I recently picked up a 1980s proco rat. I've had a bunch of them over the years and love them, and additionally I recently built a Muroidea and I wanted to see how close the clone actually was to the original. The good news is that the muroidea sounds extremely close to the vintage unit. They're not identical, but I don't think there's any more difference between the two than there would be between any two production rats. 

However, the vintage unit oscillates wildly when the distortion knob is past 1 or 2:00—you can sort of tune it out with the filter, but it's pretty severe. I did a bit of reading around and this seems to mostly be a layout or wiring issue when people are building clones. Just curious if anyone here has encountered similar oscillations in a proco-made unit and if there's a common cause for it. Bad LM308N? A particular cap that tends to go?

It happens whether the pedal is being powered by a PSU or a 9V battery, and just to see if it was a problem with how/where the wires were laying, i took the back off and pushed the wiring harness around to no real effect.


----------



## Nostradoomus (Aug 13, 2020)

Do you have hot pickups? Could be the 308, I’ve had oscillation problems with Rats of which I’ve built about 20...the circuit is really built around exploiting the instability of the 308. I’ve solved it by building a small buffer and inserting it pre-input. Oscillations only ever occurred with hot humbuckers.


----------



## mdc (Aug 13, 2020)

Vintage jazzmaster single coils, so not even a little bit. 

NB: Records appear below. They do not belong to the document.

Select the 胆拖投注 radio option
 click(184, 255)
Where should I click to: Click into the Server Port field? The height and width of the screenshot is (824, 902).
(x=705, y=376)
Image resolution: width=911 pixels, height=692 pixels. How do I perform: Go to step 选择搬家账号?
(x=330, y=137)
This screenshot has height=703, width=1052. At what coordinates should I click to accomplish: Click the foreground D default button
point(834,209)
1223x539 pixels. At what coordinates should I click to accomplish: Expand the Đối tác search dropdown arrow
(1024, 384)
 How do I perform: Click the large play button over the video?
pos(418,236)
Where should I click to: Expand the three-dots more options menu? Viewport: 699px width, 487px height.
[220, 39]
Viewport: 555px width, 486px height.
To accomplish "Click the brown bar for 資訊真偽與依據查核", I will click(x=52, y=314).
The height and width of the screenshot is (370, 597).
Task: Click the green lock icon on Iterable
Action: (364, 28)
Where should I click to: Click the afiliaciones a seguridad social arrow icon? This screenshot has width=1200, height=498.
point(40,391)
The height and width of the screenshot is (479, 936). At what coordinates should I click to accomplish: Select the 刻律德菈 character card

I should add that this isn't an issue on the muroidea with the same guitar/signal chain/cables/power supply/etc.


----------



## Nostradoomus (Aug 13, 2020)

Maybe swap the 308s and see what happens. Is it in a socket in the vintage unit? Sometimes they are.


----------



## mdc (Aug 13, 2020)

Hardwired, unfortunately—but not an impossible task to desolder it. I actually have an old motorola LM308N that's exactly the same as the one in it—I could test that in the muroidea first to make sure it's good and then see if I can get the old one out without destroying the board.


----------



## Nostradoomus (Aug 13, 2020)

Have you got a boss pedal or something with a buffer in it? Put it in the chain in front of the rat and see what happens


----------



## mdc (Aug 13, 2020)

Buffer gets rid of it completely, huh! Does that narrow it down to the 308?


----------



## Nostradoomus (Aug 13, 2020)

I don’t think so, but it’s a good enough fix that I use it when it happens. There’s a tiny vero board JFET buffer on tagboardeffects that will fit just about anywhere...I’d build that and stick it in there haha


----------



## mdc (Aug 13, 2020)

Fair point, I mean if the worst thing to happen with it is that I need to keep a tuner in the chain then I think the world is probably better off. Feature not a bug as they say...


----------



## Nostradoomus (Aug 13, 2020)

Slamming the front end of a rat with another overdrive pedal is, after all, one of life’s many joys.


----------



## mdc (Aug 13, 2020)

True - good thing I wired that informant with the buffer.


----------



## Chas Grant (Aug 15, 2020)

Have you tried replacing the 30pF cap connected to pins 1 and 8 of the op amp? It's the external compensation cap to help with oscillations. Also check the 2u2 and 4u7 caps in the op amp feed back loop, I've had the 2u2 go bad and cause oscillations when turning up the distortion pot past the 3 o'clock position. Since the rat circuit runs on the hairy edge, if you upset the LM308 in any way, it gets upset and doesn't play nice!


----------



## mdc (Aug 15, 2020)

I'll swap those out and see what's what.


----------



## mdc (Aug 18, 2020)

Swapped the 30pF, 2u2, and 4u7 and still it squeals. Quite a mystery!


----------



## BurntFingers (Aug 18, 2020)

Beef up the 30pf. Crocodile clip to each leg and test different values since caps in parallel sum. Something like a 470pf would clamp down a lot more and depending on the chip might do the trick. No substitute for testing.


----------



## Chas Grant (Aug 19, 2020)

This is strange, beef up the cap as Fingers suggested. If it still squeals you could probe it to find where the squealing starts.


----------



## dankmetalsounds (Oct 15, 2020)

Did you ever resolve this? Running into similar now, but with Muroidea doing the squealing! ?

Thanks in advance.


----------



## mdc (Oct 15, 2020)

Nope—no solution. That said, I haven't gotten around to replacing the 30pF with a higher value.


----------



## mdc (Oct 15, 2020)

Just curious - is your issue with a vintage ProCo box or with a muroidea build?


----------